United States District Court, District of Arizona
Jun 7, 2021
CV-20-01264-PHX-JJT (JZB) (D. Ariz. Jun. 7, 2021)

Opinion

CV-20-01264-PHX-JJT (JZB)

06-07-2021

Rodney Sheppard, Petitioner, v. David Shinn, et al., Respondents.


ORDER

Honorable John J. Tuchi United States District Judge.

At issue is the Report and Recommendation (Doc. 24, “R&R”) entered by United States Magistrate Judge John Z. Boyle in this matter, which concluded the Court should deny and dismiss with prejudice the Second Amended Petition for Writ of Habeas Corpus pursuant to 28 U.S.C. § 2254 (Doc. 23, “Petition”). Petitioner timely filed Objections to the R&R (Doc. 25, “Obj.”), and Respondents filed a timely Response thereto (Doc. 26, “Resp.”). The Court will overrule the Objections and adopt in full the careful, well-reasoned and correct analysis of the R&R.

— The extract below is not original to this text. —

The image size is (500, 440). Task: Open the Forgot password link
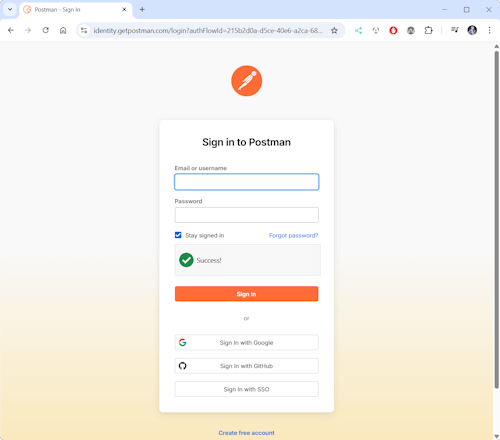pyautogui.click(x=293, y=235)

Petitioner filed a Reply (Doc. 27) to the Response, which the Court will not consider. Petitioner is not entitled to a reply in support of his Objections. See Fed.R.Civ.P. 72(b)(2). The Objection is not a motion allowing Petitioner the last word in the form of a reply. Petitioner must therefore state all of his arguments in his Objection. Moreover, even if Petitioner was entitled to a reply, he provided no new information or argument in that reply, which the Court has reviewed.

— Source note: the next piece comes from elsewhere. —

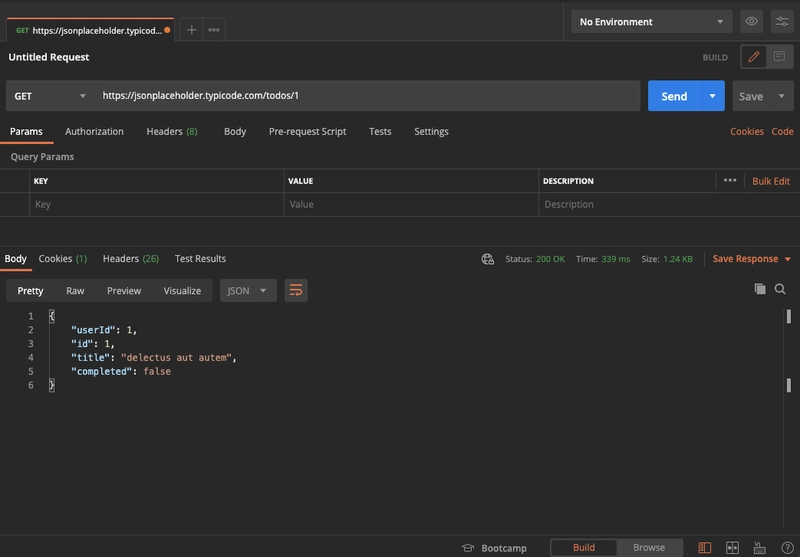Expand the JSON format dropdown
The height and width of the screenshot is (557, 800).
coord(248,291)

Judge Boyle correctly concluded that Petitioner's entry of a guilty plea in the state trial court renders the Fourth Amendment claims he asserts in Grounds 1 and 2 of the Petition irrelevant per Haring v. Prosise, 462 U.S. 306, 321 (1983)(“[W]hen a defendant is convicted pursuant to his guilty plea rather than a trial, the validity of that conviction cannot be affected by an alleged Fourth Amendment violation because the conviction does not rest in any way on evidence that may have been improperly seized.”) In his Objection, Petitioner attempts to avoid this result by arguing that the basis for his Petition was never a Fourth Amendment claim, but was based on Fifth and Fourteenth Amendment due process claims all along. (Obj. at 2.) This is false. In his original Petition, First Amended Petition and Second Amended Petition, Petitioner states his claims in Grounds 1 and 2 in terms of Fourth Amendment violations. He never mentions the Fifth or Fourteenth Amendment in those filings. Neither Respondents nor the Court were ever put on notice of a Fifth or Fourteenth Amendment ground.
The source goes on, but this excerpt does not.